What makes me certain of the falsehoods and contrived story line?

A life timeline that allowed participation in the original peace marches and racial demonstrations of the late 60s and early 70s.

My coming of age – that is “wokeness” these days – was two years at a Southern university, with dormitory suitemates representing multiple races, hippies, social activists, spoiled rich kids and Yankees. Together, we learned the lessons of a lifetime, that we are all brothers and sisters, joined by a diverse ancestory that ends at the same place — Americans.

The resident adviser on our floor would later become the first black district attorney in Orange County, North Carolina and eventually a judge.

All of us – regardless of backgrounds and cultures – were proud of our roots, aware of the good in our world but just as “woke” of the need to change much of what we were seeing.

And so, while learning to become journalists, pharmacists, lawyers and business people, we were demonstrating in the hope the world we would some day be leading would be a better place.

That is because we were given the best lesson of all – balance.

Balance allows, through life experience, the possibility that each of us can prune out the wrong and live what is right.

Today, the goal of too many “educators”, political flesh peddlers and media movers is not balance, but indoctrination.

The end product is a perversion of social activism. We are told this is the 60s all over again. The mayor of Seattle called nightly rioting “a summer of love.”

That’s an insult to those who actually lived the summer of love.

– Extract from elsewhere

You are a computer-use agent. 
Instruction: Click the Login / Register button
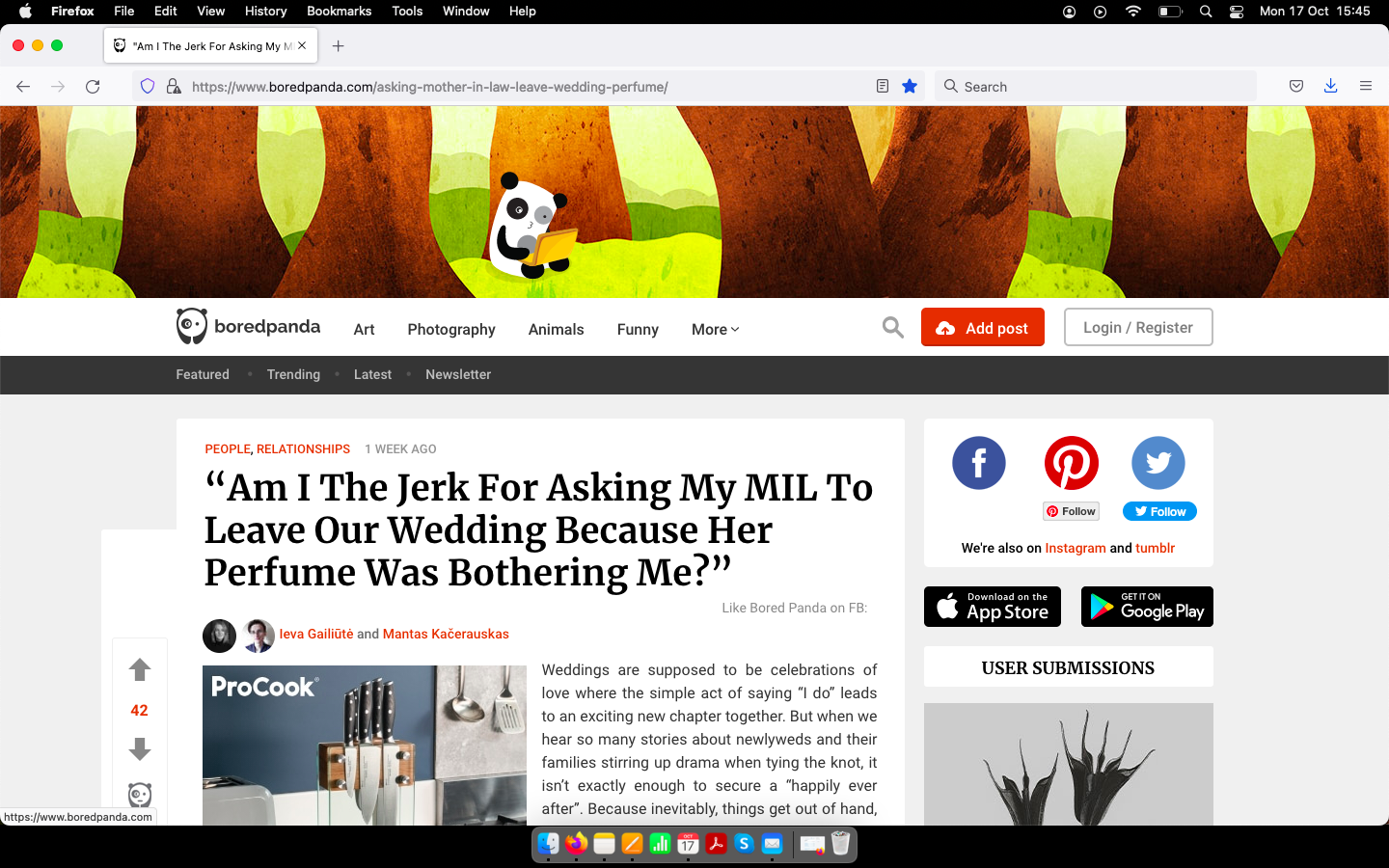(1138, 327)
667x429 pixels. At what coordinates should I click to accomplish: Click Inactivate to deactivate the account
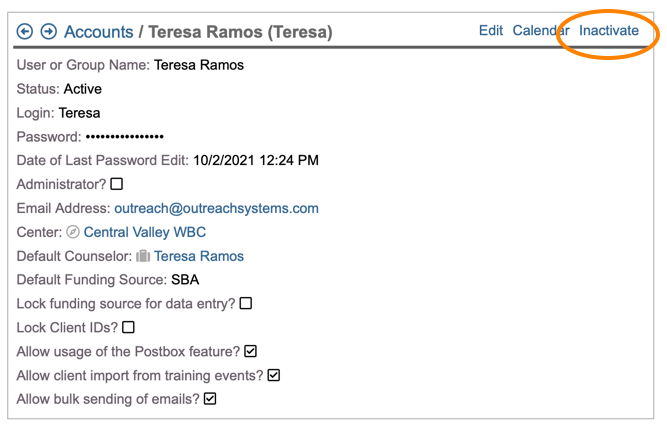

We know what real problems look like. We know they can be solved because we have lived through cultural progress. We also know there is more to do.

And we know the contrived chaos media malpractice is giving us will not produce anything like the advances that came of our era of advancement. Because the people pushing the narrative are not “a thousand people in the streets” but political pushers.

David F. Troisi is retired as editor of the Sun-Gazette.